Venício A. de Lima (*)
Ao depor na subcomissão criada pelo Senado Federal para acompanhar os desdobramentos da CPI do Judiciário que identificou o desvio de recursos públicos na construção do Fórum do TRT em São Paulo, o procurador da República Guilherme Schelb admitiu que várias linhas de investigação do Ministério Público estão baseadas em notícias de jornal. Ao responder a uma interpelação, o procurador afirmou: "O noticiário de jornal tem crédito e é legítimo. Não só para abrir investigações aqui no Brasil. É assim em qualquer país do mundo". Em seguida o senador Pedro Simon acrescentou justificando que "o caso Watergate [que levou à renúncia de Nixon à presidência dos EUA] também havia começado com notícia de jornal".
O tema é atual, importante e mais complicado do que pode parecer à primeira vista. Se é verdade, como lembram o procurador e o senador, que notícia de jornal tem crédito e vale até mesmo para iniciar processo que derruba presidente da República no país mais poderoso do planeta, também é verdade que muitas vezes notícias de jornal acusam, julgam e condenam, sem direito a defesa, cidadãos comuns e até mesmo homens públicos inocentes. Também acusam, julgam e condenam movimentos sociais ou instituições que não se afinam com seus interesses particulares. E depois que isso acontece, não há reparo possível. A destruição de uma imagem pública é, quase sempre, definitiva. A história brasileira recente está cheia de exemplos, tanto no que se refere a pessoas quanto no que se refere a instituições, que são do conhecimento geral.
O que está em jogo, na verdade, é, ao lado da crescente importância que a mídia alcançou na vida contemporânea, em particular na política, uma contradição embutida na atividade do jornalista: ao mesmo tempo em que ele se apresenta como "profissional" e, portanto, isento na cobertura dos fatos, ele também se considera "representante do público" e, portanto, com a responsabilidade e o compromisso de denunciar o que acredita ser contrário ao interesse público. É nesta contradição que muitas vezes surge, entre jornais e entre jornalistas, a competição pela denúncia. E na corrida diária contra os curtos prazos de fechamento, cometem-se graves injustiças e divulgam-se acusações e denúncias infundadas. Na política, em particular, a cobertura reduz-se a um jornalismo de escândalo, que se alimenta na corrupção, mas desemboca na vida privada dos homens públicos, quando não a encontra. Esse tipo de jornalismo, ao permanentemente desqualificar a política e os políticos, acaba por provocar a confusão entre a desmoralização de pessoas com a substância mesma do próprio regime e presta assim, ao contrário do que parece, um desserviço à democracia.
Não há dúvida alguma que vale a pena correr o risco. É preciso e necessário que a imprensa continue na sua tarefa de cobrir os fatos e apresentá-los ao público.

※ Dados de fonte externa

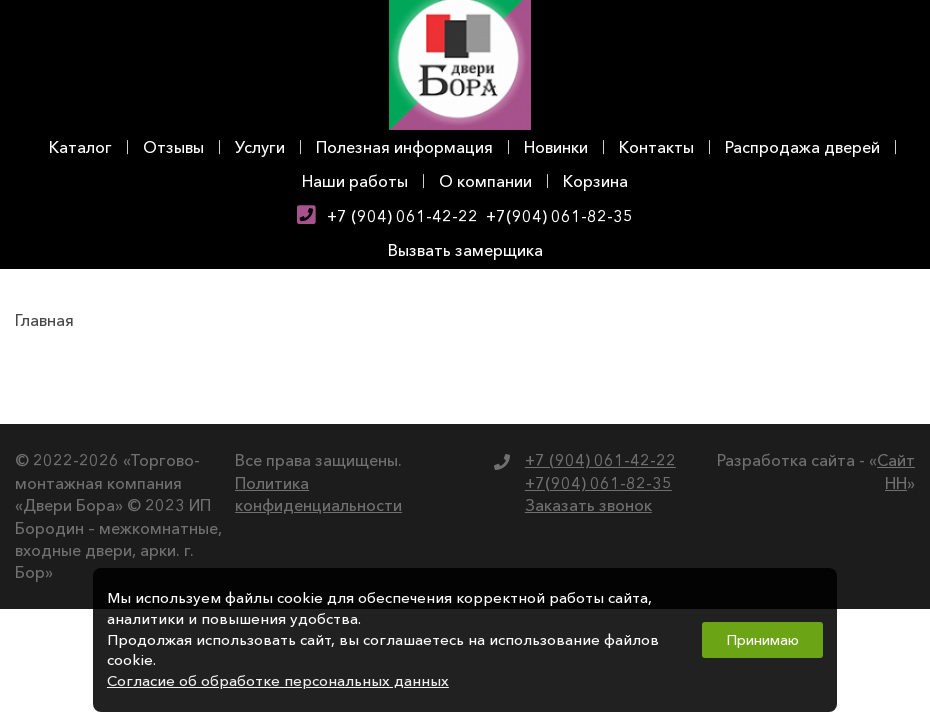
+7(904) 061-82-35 (559, 216)
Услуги (260, 147)
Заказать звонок (588, 505)
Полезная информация (404, 147)
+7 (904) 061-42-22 (402, 216)
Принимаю (762, 640)
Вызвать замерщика (465, 250)
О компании (485, 181)
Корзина (595, 181)
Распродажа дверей (802, 147)
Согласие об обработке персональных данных (278, 681)
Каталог (80, 147)
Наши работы (355, 181)
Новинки (556, 147)
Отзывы (173, 147)
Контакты (656, 147)
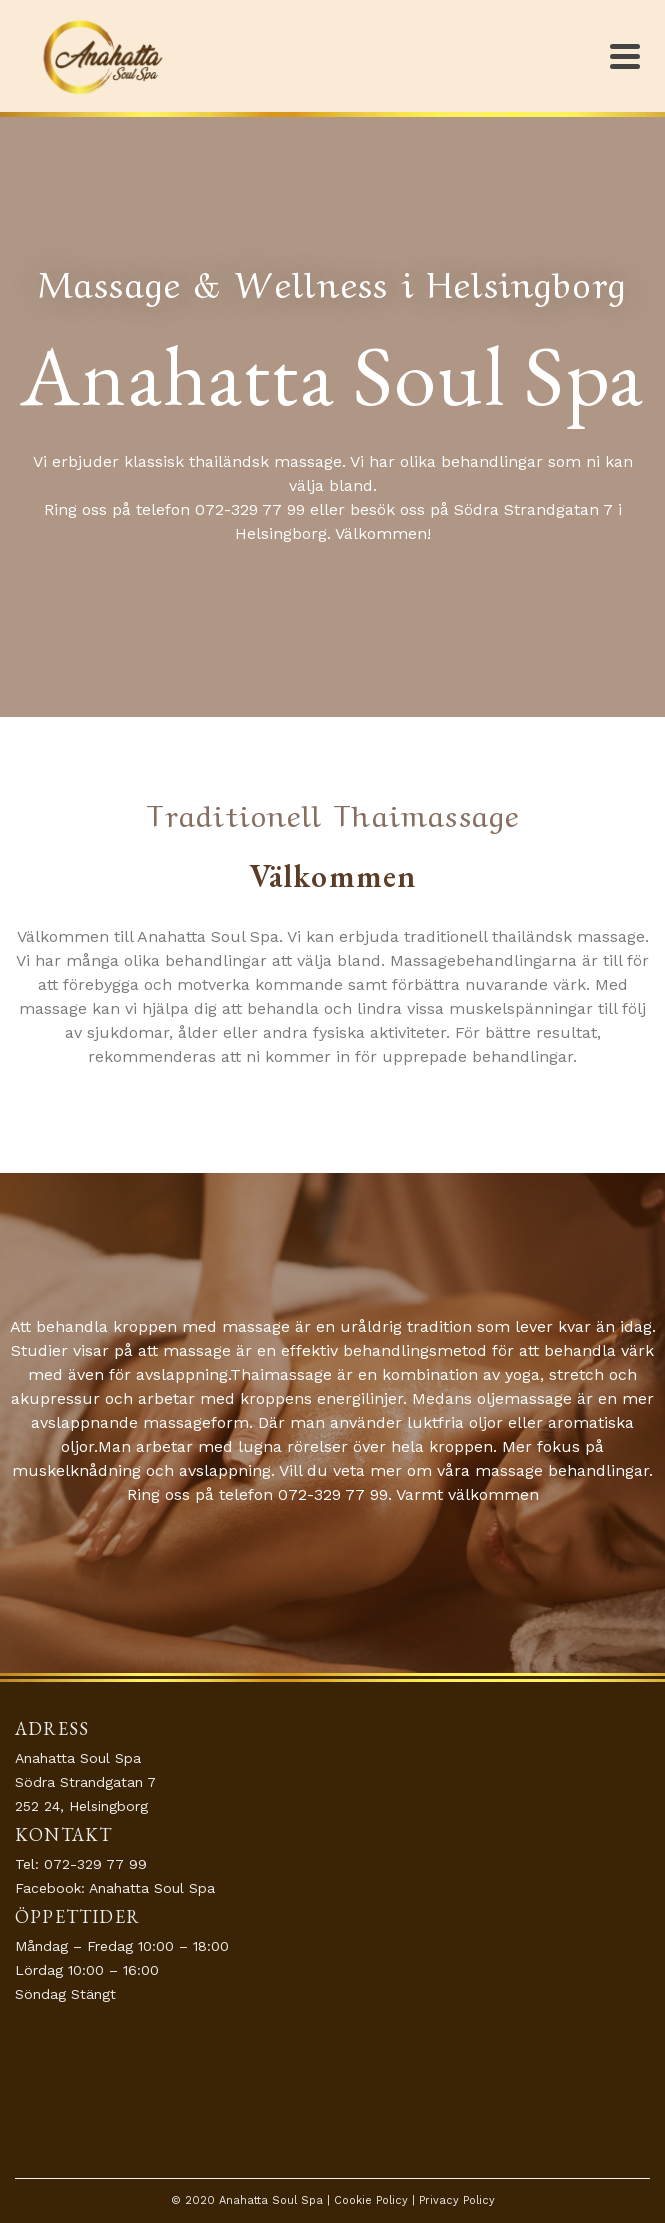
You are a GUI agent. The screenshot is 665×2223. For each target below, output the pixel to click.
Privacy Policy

E quando forem denúncias de atividades ilegais que elas sejam devidamente apuradas pelo Ministério Público. O que também é necessário, todavia, é que nos cursos de jornalismo e nas entidades profissionais e sindicais se priorize cada vez mais a formação ética do profissional. Somente uma avaliação correta da importância de sua função social, e uma profunda consciência ética, farão com que jornais e jornalistas desempenhem com responsabilidade o papel fundamental que lhes cabe na democracia. Inclusive o papel de fornecer pistas para o trabalho do Ministério Público.
(*) Ph.D. em Comunicações e professor-convidado da UCS.